◆ AIM OF THE EXERCISE
Rewrite every line of the entries, starting with the first line and going on through the line with "Contacto (348, 147)", leaving no line out. Increase each coordinate in the answers by 150.

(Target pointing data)
━━━━━━━━━━
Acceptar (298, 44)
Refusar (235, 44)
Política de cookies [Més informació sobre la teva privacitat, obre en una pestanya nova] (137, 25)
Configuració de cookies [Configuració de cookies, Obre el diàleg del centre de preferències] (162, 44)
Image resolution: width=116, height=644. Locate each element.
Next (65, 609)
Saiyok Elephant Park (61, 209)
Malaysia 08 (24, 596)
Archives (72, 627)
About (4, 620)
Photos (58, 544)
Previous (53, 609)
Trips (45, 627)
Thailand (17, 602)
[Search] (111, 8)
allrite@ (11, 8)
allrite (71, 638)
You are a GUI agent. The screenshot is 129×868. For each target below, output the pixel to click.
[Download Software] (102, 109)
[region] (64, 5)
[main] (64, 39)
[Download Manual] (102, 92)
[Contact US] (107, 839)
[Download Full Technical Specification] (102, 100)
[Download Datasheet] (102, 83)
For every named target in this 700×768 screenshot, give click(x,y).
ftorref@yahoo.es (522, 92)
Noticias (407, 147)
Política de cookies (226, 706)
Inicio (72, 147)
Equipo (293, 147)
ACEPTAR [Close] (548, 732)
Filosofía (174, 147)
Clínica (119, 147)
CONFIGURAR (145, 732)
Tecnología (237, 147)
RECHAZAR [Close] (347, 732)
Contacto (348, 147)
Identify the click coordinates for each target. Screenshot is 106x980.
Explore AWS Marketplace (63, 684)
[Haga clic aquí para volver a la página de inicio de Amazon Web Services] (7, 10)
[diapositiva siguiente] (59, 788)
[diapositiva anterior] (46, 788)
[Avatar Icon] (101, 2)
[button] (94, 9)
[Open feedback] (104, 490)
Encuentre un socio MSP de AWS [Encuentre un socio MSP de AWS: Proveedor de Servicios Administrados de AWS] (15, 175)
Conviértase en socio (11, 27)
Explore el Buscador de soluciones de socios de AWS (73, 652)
━━━━━━━━━━
◆ FULL ANSWER
Acceptar (448, 194)
Refusar (385, 194)
Política de cookies [Més informació sobre la teva privacitat, obre en una pestanya nova] (287, 175)
Configuració de cookies [Configuració de cookies, Obre el diàleg del centre de preferències] (312, 194)
Image resolution: width=116, height=644. Locate each element.
Next (215, 759)
Saiyok Elephant Park (211, 359)
Malaysia 08 (174, 746)
Archives (222, 777)
About (154, 770)
Photos (208, 694)
Previous (203, 759)
Trips (195, 777)
Thailand (167, 752)
[Search] (261, 158)
allrite@ (161, 158)
allrite (221, 788)
You are a GUI agent. The screenshot is 129×868. For each target below, output the pixel to click.
[Download Software] (252, 259)
[region] (214, 155)
[main] (214, 189)
[Download Manual] (252, 242)
[Contact US] (257, 989)
[Download Full Technical Specification] (252, 250)
[Download Datasheet] (252, 233)
For every named target in this 700×768 screenshot, give click(x,y).
ftorref@yahoo.es (672, 242)
Noticias (557, 297)
Política de cookies (376, 856)
Inicio (222, 297)
Equipo (443, 297)
ACEPTAR [Close] (698, 882)
Filosofía (324, 297)
Clínica (269, 297)
CONFIGURAR (295, 882)
Tecnología (387, 297)
RECHAZAR [Close] (497, 882)
Contacto (498, 297)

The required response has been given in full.